Explosion à Lyon : Collomb et Castaner recadrés par la justice

Explosion à Lyon : Collomb et Castaner recadrés par la justice
Christophe Castaner et Gérard Collomb à Paris, le 10 avril 2018.

, publié le mardi 28 mai 2019 à 13h07

Le procureur de Paris Rémy Heitz, chargé des investigations sur l'attaque au colis piégé de Lyon, a tenu à rappeler qu'il était "le seul" autorisé à rendre publics des éléments couverts par le secret de l'enquête.

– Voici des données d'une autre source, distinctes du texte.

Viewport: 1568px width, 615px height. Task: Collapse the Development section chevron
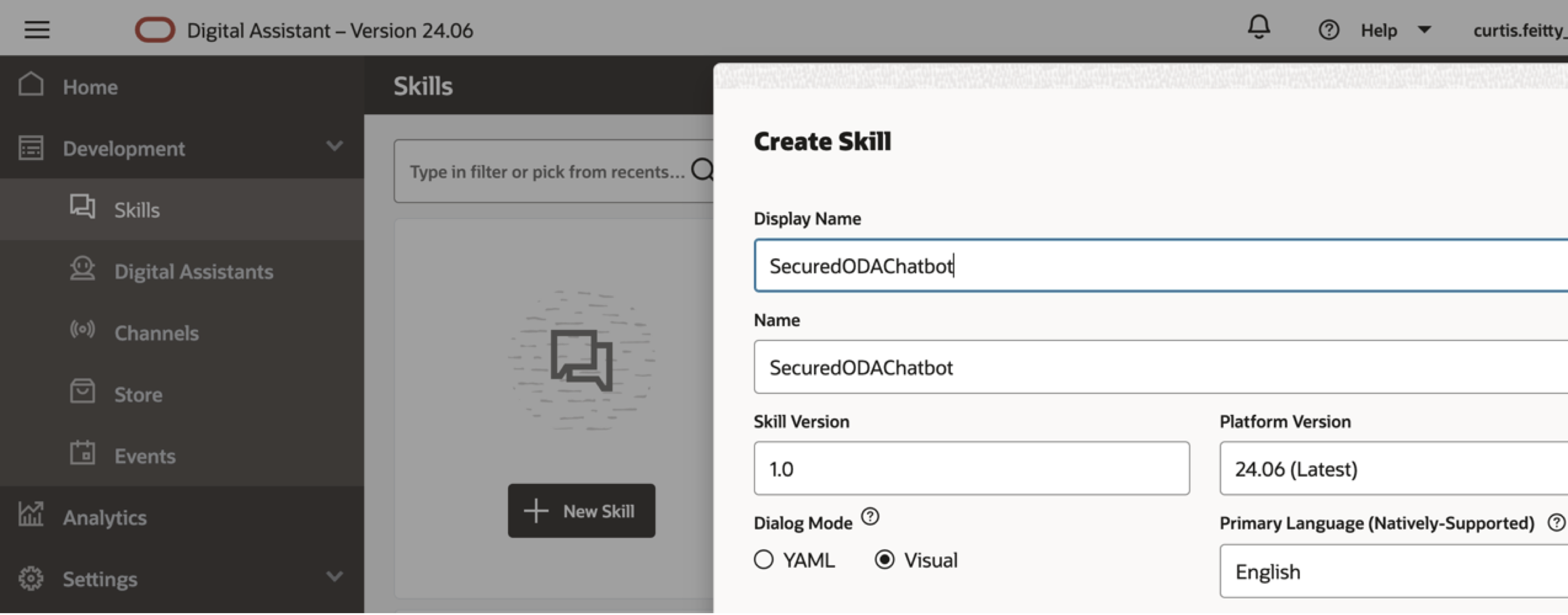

Gérard Collomb a-t-il la langue trop pendue ? C'est en tous cas l'avis du ministère de la Justice, si l'on en croit le coup de gueule de son porte-parole, mardi 28 mai, rapporte Le Parisien. Youssef Badr a fustigé sur Twitter l'ancien ministre de l'Intérieur pour avoir dévoilé dans les médias des éléments de l'enquête sur l'explosion d'un colis à Lyon, vendredi dernier.

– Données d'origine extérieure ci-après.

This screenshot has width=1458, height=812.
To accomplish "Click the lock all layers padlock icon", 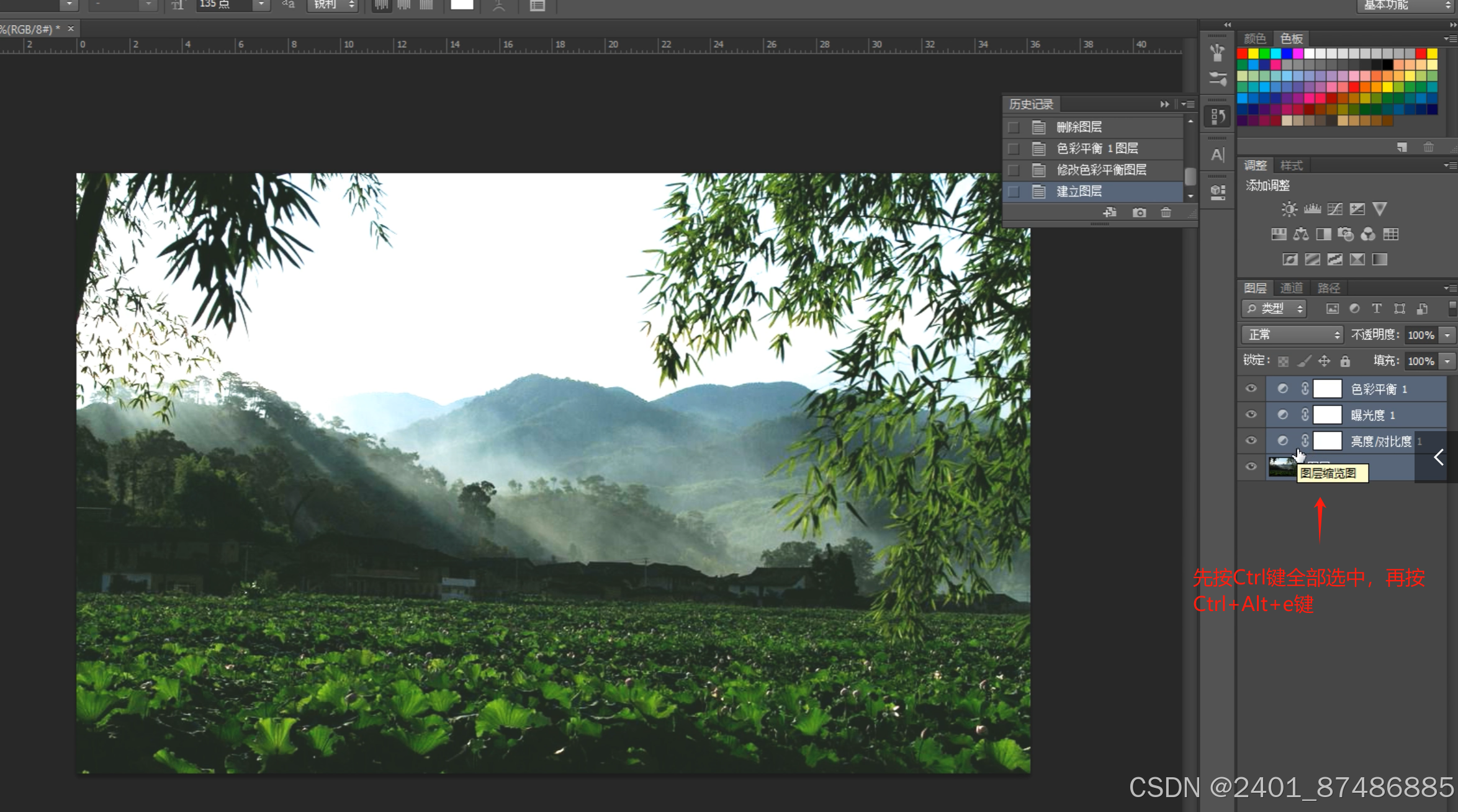I will (x=1345, y=361).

"Donc dorénavant, le maire d'une ville peut faire le point sur une enquête criminelle en cours, donner les avancées et le résultat des investigations dans les médias, a-t-il écrit sur son compte Twitter.

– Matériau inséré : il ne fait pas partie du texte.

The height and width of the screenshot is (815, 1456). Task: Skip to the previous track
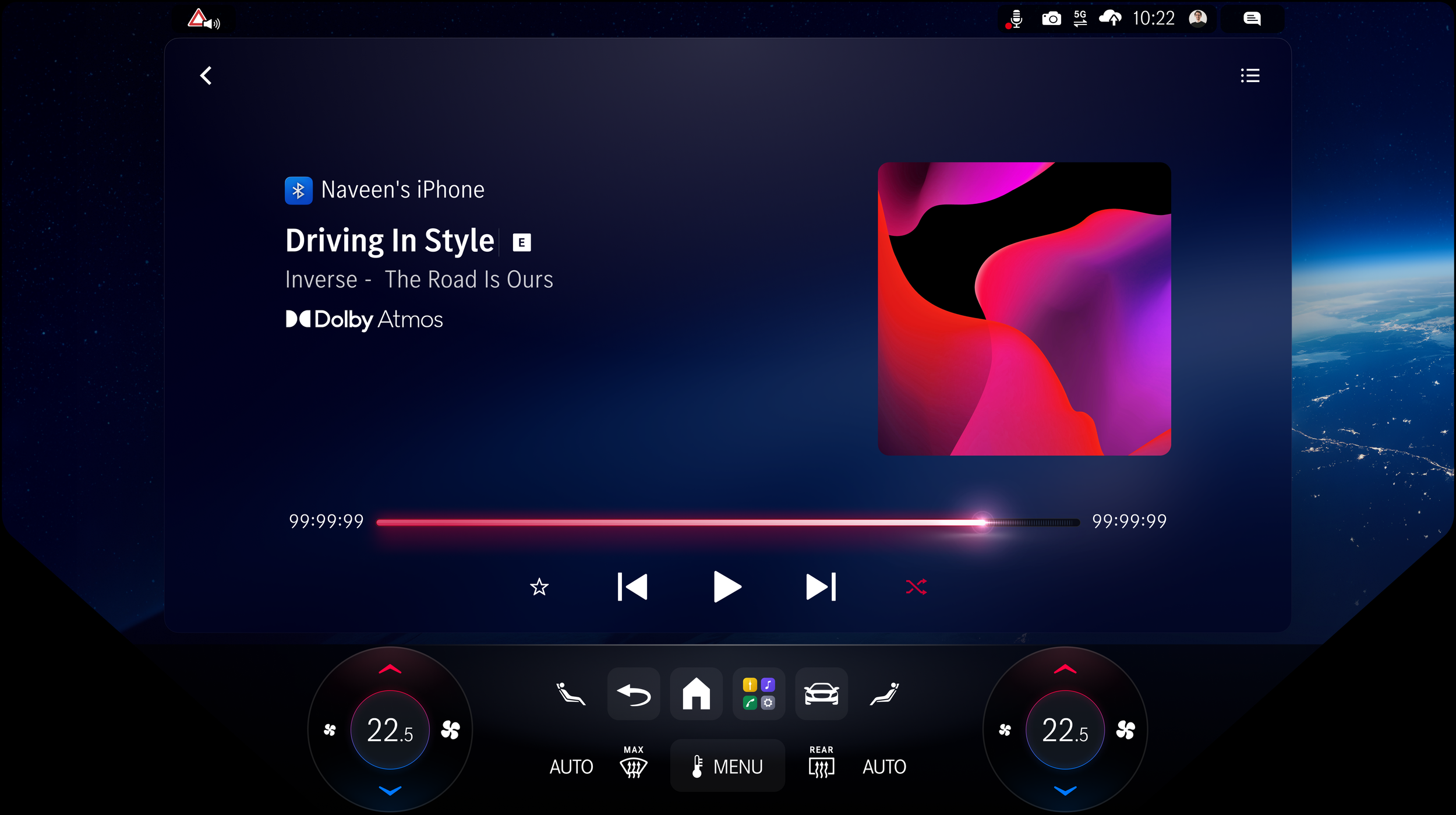[632, 587]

Il faut qu'on pense à préciser dans le code de procédure pénale que le maire dirige la police et fait la com'."



Lundi, Gérard Collomb avait annoncé l'arrestation d'un deuxième homme dans le cadre de l'enquête sur l'explosion d'une bombe dans une boulangerie de Lyon. Il avait également donné des précisions sur le principal suspect. Mardi matin sur franceinfo, l'ancien ministre de l'Intérieur a récidivé, détaillant un peu plus le profil de Mohamed Hichem M., expliquant qu'il n'avait pas montré de "signe extérieur qui montre une radicalisation par le passé récent".


Les propos du maire de Lyon on également fait réagir l'actuel ministre de l'Intérieur. Mardi, sur le plateau de Cnews, Christophe Castaner a rappelé avec ironie un épisode récent de la relation entre les deux hommes : "Il y a quelques semaines, Gérard Collomb m'a adressé un conseil : celui de ne jamais trop parler. Il avait raison."


Toutefois, lors de cette interview, Christophe Castaner a, lui aussi, livré des détails sur l'enquête en cours, affirmant notamment n'avoir "pas de doute" quant au fait que ce dernier était "le responsable" de cette attaque qui a fait 13 blessés. Le procureur de la République de Paris, dont la section antiterroriste s'est saisie de l'affaire, "rappelle que l'enquête (...) est couverte par le secret et qu'en application de l'article 11 du code de procédure pénale, il est le seul à pouvoir rendre publics des éléments objectifs tirés de la procédure ne comportant aucune appréciation sur le bien-fondé des charges retenues contre les personnes mises en cause", indique son communiqué.